- **TASK TO CARRY OUT**
Give back an exact copy of the lines in the records below, from the line that has "This screenshot has height=751, width=1080." through the line that has "You are a computer-use agent. Viewport: 651px", and nothing besides.

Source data
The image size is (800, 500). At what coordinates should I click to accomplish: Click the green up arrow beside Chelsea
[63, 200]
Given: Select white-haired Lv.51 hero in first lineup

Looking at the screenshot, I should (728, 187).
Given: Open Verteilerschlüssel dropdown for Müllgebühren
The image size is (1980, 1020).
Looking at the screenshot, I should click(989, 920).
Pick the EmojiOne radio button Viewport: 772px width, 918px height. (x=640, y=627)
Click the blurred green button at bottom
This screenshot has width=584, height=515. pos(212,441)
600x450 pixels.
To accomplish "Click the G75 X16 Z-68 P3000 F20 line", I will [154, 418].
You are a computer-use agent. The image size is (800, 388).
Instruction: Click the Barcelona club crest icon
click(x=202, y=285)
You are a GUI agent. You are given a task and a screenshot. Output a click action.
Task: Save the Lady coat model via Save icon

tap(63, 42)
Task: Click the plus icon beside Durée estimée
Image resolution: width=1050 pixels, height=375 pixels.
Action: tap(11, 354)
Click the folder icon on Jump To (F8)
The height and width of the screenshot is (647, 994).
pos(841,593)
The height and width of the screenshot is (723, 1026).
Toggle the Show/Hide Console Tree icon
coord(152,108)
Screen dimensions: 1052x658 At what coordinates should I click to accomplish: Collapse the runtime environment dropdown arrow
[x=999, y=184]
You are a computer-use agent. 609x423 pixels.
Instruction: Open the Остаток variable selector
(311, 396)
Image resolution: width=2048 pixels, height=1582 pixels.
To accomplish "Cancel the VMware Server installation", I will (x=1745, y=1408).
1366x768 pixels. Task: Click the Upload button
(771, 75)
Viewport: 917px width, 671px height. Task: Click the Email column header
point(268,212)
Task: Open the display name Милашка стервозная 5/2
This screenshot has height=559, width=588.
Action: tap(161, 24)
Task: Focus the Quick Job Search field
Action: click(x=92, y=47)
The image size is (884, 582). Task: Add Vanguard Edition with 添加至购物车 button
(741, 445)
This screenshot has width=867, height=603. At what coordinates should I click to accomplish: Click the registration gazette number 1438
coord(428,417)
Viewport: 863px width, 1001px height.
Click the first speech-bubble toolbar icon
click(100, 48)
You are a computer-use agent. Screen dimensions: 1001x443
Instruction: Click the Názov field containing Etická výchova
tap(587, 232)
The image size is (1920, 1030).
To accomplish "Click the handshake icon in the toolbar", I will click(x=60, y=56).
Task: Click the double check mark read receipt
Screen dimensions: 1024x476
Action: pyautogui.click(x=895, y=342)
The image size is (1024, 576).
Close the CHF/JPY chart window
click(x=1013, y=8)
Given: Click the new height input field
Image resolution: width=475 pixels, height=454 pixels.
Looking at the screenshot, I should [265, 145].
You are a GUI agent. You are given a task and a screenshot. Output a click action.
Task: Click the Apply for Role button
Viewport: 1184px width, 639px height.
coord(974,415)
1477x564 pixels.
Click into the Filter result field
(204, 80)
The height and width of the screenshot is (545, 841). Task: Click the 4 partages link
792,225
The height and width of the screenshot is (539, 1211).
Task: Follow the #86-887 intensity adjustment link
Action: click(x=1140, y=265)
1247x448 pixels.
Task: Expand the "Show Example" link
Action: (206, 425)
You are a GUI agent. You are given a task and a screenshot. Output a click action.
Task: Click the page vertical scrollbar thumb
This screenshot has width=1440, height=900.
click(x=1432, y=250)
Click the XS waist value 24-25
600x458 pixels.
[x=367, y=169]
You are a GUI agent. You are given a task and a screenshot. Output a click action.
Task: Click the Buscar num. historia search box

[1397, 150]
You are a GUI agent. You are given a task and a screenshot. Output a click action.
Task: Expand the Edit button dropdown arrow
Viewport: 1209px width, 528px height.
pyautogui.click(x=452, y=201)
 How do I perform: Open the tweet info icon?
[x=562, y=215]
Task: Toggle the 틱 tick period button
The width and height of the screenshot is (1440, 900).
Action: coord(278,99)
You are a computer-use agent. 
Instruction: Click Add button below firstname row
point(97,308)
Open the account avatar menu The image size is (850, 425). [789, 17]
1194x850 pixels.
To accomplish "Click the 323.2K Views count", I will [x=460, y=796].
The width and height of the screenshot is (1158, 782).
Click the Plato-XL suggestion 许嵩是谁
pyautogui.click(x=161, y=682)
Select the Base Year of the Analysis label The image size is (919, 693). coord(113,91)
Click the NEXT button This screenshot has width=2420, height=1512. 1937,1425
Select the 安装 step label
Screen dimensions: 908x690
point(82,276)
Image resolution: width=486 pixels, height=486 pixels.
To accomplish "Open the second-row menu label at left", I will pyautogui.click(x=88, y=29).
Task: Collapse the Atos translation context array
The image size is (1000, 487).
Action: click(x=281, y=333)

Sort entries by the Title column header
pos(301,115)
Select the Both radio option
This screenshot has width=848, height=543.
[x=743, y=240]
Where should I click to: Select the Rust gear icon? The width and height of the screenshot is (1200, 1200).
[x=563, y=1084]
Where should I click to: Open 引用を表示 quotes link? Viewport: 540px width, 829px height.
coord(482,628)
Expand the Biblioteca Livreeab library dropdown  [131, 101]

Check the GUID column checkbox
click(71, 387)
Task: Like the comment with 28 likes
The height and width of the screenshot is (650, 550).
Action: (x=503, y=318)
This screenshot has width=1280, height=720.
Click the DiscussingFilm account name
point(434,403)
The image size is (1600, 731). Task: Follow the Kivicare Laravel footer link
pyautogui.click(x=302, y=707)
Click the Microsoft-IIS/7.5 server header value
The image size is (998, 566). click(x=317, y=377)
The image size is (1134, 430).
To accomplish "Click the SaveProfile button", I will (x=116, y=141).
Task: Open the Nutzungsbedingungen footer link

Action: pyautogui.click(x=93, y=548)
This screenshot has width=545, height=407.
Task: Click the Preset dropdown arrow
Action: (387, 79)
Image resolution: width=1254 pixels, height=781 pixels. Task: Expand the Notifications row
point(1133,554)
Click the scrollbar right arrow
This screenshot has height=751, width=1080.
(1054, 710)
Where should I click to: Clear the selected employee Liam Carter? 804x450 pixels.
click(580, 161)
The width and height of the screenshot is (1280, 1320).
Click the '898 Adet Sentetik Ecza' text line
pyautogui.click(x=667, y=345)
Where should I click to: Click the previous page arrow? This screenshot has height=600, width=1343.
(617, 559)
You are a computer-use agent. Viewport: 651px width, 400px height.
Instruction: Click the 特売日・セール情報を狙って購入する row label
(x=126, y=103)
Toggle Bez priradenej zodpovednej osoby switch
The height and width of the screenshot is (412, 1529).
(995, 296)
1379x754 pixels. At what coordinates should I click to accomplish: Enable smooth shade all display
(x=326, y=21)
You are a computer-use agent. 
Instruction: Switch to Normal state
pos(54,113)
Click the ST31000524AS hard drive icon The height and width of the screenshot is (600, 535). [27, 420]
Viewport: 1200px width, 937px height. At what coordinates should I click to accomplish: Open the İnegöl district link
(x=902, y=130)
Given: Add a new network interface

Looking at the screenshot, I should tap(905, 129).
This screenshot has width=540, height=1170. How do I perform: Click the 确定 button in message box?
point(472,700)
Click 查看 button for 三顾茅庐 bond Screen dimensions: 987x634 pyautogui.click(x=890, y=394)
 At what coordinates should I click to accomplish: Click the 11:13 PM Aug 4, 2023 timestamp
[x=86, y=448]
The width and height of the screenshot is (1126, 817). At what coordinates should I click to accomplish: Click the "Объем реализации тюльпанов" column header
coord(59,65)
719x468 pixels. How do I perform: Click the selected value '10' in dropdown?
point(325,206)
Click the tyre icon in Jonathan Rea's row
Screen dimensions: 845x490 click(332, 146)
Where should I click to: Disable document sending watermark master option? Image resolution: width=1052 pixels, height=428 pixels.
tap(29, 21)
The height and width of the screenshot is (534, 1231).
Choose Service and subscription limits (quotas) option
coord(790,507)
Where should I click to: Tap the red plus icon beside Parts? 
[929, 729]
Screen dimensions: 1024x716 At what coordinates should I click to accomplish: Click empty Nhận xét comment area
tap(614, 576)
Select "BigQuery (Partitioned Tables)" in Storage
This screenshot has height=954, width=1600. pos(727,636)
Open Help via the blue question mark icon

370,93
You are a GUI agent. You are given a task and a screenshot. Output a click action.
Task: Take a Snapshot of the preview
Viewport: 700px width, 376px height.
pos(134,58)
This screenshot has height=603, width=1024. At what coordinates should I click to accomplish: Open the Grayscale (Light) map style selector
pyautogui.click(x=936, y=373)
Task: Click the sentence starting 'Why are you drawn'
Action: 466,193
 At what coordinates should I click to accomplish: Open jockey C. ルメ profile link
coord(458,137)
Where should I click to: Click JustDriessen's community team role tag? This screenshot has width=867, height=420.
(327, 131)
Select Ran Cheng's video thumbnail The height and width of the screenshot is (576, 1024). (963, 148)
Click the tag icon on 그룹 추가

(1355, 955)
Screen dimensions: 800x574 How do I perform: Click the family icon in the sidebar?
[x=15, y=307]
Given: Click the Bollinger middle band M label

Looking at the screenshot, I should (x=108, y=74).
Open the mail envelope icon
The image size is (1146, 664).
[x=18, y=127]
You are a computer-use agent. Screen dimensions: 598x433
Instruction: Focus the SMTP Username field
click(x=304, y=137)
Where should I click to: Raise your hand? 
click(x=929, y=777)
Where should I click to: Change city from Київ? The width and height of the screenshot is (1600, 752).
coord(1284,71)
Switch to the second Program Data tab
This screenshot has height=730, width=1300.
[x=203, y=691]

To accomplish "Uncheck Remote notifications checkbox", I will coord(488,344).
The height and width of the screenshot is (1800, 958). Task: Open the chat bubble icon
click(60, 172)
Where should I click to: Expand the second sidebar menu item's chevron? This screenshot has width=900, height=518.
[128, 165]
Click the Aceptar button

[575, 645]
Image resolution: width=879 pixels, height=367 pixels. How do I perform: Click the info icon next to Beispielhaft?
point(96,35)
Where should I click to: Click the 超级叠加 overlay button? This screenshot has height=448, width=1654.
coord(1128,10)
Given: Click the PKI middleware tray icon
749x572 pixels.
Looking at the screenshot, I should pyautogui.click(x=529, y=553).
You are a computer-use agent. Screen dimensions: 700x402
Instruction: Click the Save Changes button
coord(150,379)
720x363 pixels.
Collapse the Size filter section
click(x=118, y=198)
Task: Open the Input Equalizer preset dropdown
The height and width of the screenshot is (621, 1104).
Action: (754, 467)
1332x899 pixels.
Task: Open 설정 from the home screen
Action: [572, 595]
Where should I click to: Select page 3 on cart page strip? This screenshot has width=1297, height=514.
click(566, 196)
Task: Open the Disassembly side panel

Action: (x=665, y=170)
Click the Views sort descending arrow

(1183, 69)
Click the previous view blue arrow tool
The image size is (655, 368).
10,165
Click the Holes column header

- **EXERCISE RESULT**
This screenshot has height=751, width=1080.
(1054, 710)
Where should I click to: Clear the selected employee Liam Carter? 804x450 pixels.
click(580, 161)
The width and height of the screenshot is (1280, 1320).
Click the '898 Adet Sentetik Ecza' text line
pyautogui.click(x=667, y=345)
Where should I click to: Click the previous page arrow? This screenshot has height=600, width=1343.
(617, 559)
You are a computer-use agent. Viewport: 651px width, 400px height.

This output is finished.